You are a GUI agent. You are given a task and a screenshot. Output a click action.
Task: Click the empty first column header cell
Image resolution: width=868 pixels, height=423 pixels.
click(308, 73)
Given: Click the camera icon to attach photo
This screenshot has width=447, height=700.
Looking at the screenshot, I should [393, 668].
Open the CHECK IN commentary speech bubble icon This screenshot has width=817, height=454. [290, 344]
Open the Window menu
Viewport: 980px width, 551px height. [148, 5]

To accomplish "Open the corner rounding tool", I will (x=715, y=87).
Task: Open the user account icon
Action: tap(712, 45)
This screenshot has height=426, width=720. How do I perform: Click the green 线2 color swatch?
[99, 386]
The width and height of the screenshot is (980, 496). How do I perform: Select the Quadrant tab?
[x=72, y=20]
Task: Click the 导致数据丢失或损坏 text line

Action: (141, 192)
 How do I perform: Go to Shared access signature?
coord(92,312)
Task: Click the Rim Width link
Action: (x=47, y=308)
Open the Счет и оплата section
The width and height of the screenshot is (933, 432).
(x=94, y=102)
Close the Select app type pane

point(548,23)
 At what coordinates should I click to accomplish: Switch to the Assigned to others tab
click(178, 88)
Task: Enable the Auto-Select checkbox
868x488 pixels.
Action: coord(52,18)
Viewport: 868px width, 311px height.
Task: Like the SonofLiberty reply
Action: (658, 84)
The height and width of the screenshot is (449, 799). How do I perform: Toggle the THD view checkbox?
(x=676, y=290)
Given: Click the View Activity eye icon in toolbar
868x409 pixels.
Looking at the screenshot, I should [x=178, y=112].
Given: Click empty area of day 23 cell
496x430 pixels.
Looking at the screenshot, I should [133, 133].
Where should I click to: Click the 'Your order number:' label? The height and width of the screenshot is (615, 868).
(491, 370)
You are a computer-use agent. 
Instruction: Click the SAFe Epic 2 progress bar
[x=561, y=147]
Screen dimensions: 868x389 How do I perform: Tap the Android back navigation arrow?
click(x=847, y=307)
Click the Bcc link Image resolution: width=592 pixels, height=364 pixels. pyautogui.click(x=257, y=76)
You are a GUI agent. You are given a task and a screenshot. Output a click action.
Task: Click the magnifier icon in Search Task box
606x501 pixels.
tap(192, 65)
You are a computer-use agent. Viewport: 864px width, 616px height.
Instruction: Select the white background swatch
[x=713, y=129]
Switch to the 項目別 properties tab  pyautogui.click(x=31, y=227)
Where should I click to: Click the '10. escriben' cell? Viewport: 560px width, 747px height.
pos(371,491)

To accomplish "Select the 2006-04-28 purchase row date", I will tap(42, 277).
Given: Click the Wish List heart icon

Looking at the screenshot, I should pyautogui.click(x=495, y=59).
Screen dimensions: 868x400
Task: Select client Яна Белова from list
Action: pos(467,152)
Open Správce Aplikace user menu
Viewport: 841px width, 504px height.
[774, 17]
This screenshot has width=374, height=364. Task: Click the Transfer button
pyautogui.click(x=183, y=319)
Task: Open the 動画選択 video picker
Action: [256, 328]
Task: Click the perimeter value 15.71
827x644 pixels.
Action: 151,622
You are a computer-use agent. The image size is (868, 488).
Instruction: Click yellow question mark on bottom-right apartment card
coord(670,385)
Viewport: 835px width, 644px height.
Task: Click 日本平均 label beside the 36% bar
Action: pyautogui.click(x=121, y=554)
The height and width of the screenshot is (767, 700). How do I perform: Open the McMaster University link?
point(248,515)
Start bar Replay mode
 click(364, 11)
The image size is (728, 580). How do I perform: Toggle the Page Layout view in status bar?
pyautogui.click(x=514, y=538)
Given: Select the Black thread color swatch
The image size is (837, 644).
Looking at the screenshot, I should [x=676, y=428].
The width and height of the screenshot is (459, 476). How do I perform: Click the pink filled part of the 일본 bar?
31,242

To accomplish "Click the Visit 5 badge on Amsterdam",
---
Work instruction |
Set down precisely the lines above between the line holding "Given: Click the View" and the line holding "Task: Click the magnifier", inclusive, and nothing beyond them.

Solution to this task |
Given: Click the View Activity eye icon in toolbar
868x409 pixels.
Looking at the screenshot, I should [x=178, y=112].
Given: Click empty area of day 23 cell
496x430 pixels.
Looking at the screenshot, I should [133, 133].
Where should I click to: Click the 'Your order number:' label? The height and width of the screenshot is (615, 868).
(491, 370)
You are a computer-use agent. 
Instruction: Click the SAFe Epic 2 progress bar
[x=561, y=147]
Screen dimensions: 868x389 How do I perform: Tap the Android back navigation arrow?
click(x=847, y=307)
Click the Bcc link Image resolution: width=592 pixels, height=364 pixels. pyautogui.click(x=257, y=76)
You are a GUI agent. You are given a task and a screenshot. Output a click action.
Task: Click the magnifier icon in Search Task box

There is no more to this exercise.